Giusseppe Ottaviani, italiano y un antiguo piloto de aviación, nació durante la primera guerra mundial y participó en la segunda y que luego ejerció como sastre, cuenta con 102 años, y es el campeón del mundo de salto de longitud.

En una entrevista a Diario Maraca reveló que siempre le había gustado el deporte y, en concreto, el atletismo. “A través del campo, correr por el campo, es lo que más me divertía cuando era más joven”. Pero un día, viendo por televisión un campeonato de veteranos, decidió que por qué no volvía a sentir esa sensación de correr. “Si ellos lo hacían con mi edad, me preguntaba por qué no podía yo. Así que lo hice”. 
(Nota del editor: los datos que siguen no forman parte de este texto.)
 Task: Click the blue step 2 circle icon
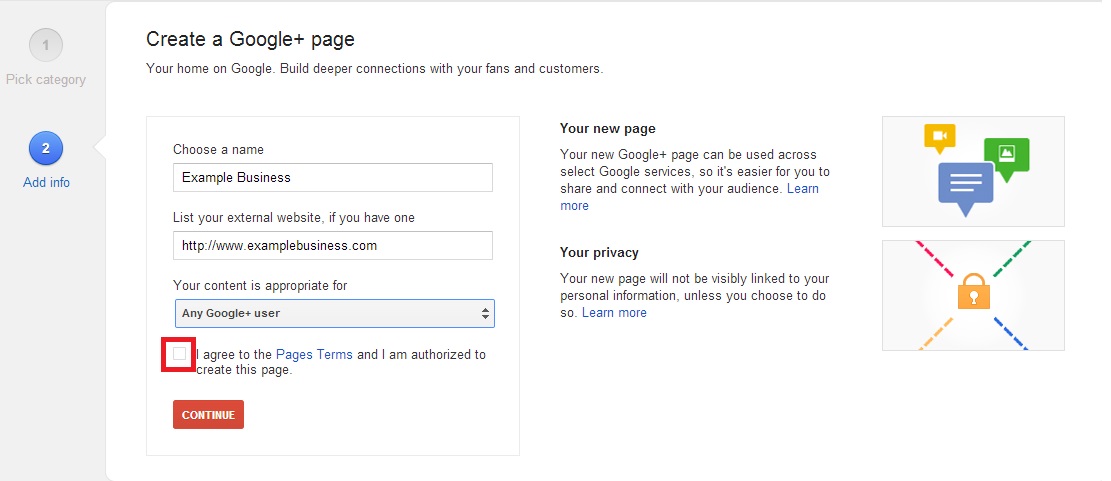coord(46,149)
“Con 95 años ganó 10 medallas en un campeonato y batió varios récords del mundo”, menciona su hijo, acompañante, entrenador y consejero de todos los días, Paolo.
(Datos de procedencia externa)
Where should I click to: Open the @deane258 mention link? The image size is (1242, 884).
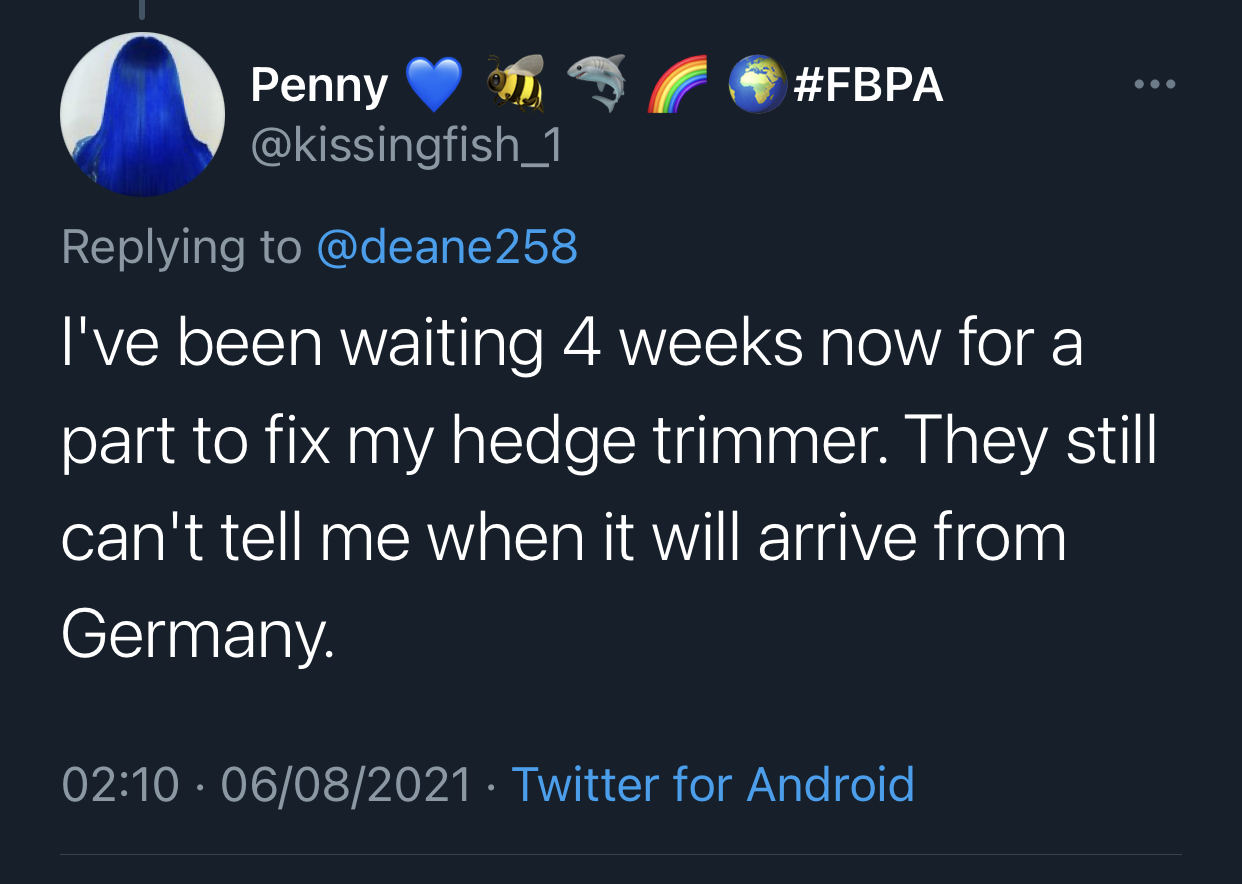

Porque Peppe, como le llama, no se cansa. Quiere seguir escuchando los aplausos de los aficionados, el calor del público, la adrenalina que le produce pisar el tartán. Ya no hace velocidad ni lanzamientos, pero sí salta longitud y triple. En Málaga, España se proclamó campeón del mundo de salto con longitud obteniendo un registro de  0,85 metros.

“Si hubiera sido la competición por la tarde, seguro que habría llegado al metro. He tenido un nulo por poco que también estaba por encima del metro”, explica el veterano atleta, que además se preparaba para la siguiente gran competición,  el triple salto (este miércoles)  una prueba más dura para las rodillas y que nadie de 100 años o más se ha atrevido a realizar hasta ahora. Él sí, el primero de la historia.

Mientras tanto, su mujer, Alba, de 94 años, y sus otras dos hijas, aguardan en casa noticias suyas. “Bravo, enhorabuena por la competición”, le dice al teléfono a su mujer tras ganar el oro. Y Peppe responde: “Te mando un beso, gracias por el cumplido. Eres lo más importante de mi vida”.